[Saved data entries]
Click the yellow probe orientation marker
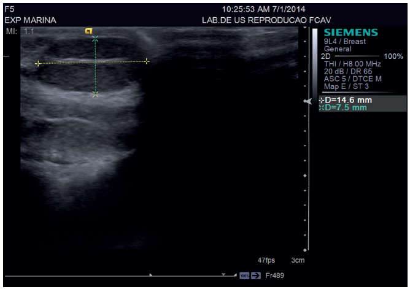410x289 pixels. [x=89, y=31]
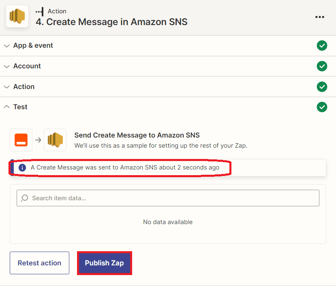
Task: Click the Publish Zap button
Action: [x=104, y=263]
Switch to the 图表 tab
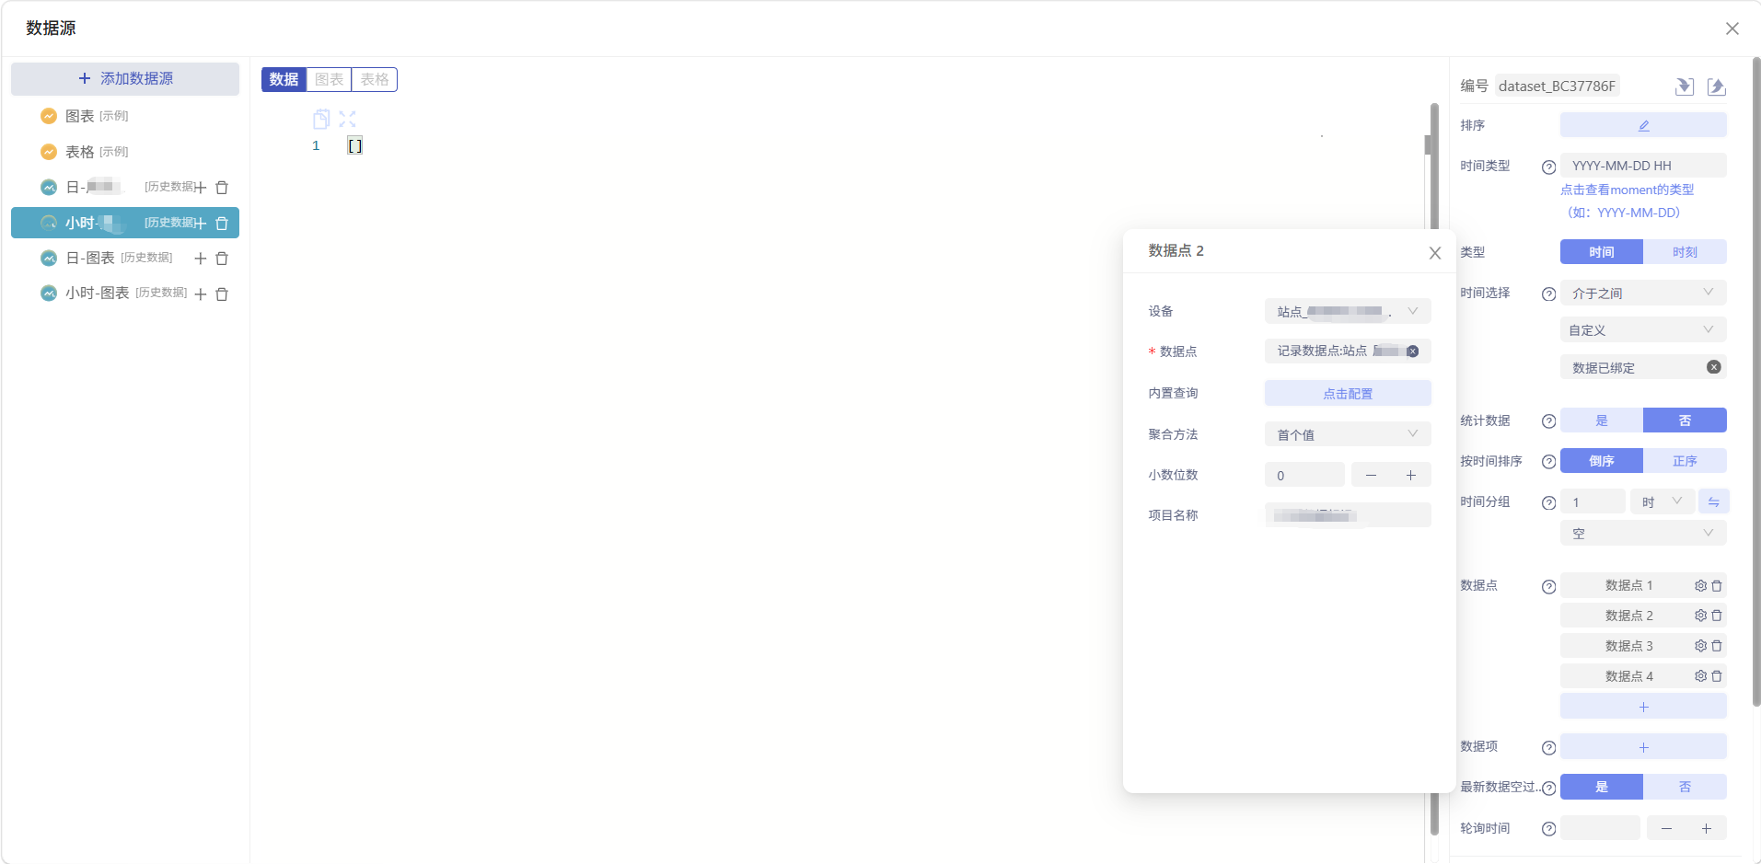This screenshot has width=1761, height=864. pos(329,80)

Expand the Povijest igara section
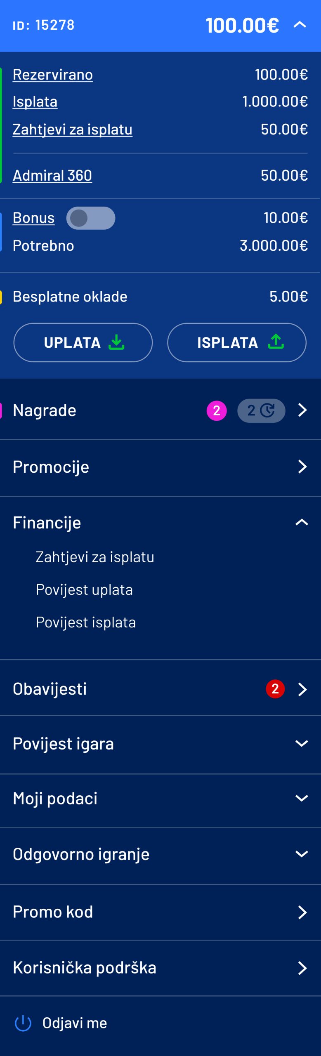tap(302, 743)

§ **TASK OBJECTIVE**: Skip the pictures. Return exactly the lines from the one containing "Switch to the 图表 tab" through the end of the data above, both included, and nothing besides.

§ **ANSWER FOR THE TASK**:
Switch to the 图表 tab
This screenshot has width=1761, height=864. pos(329,80)

Expand the Povijest igara section
tap(302, 743)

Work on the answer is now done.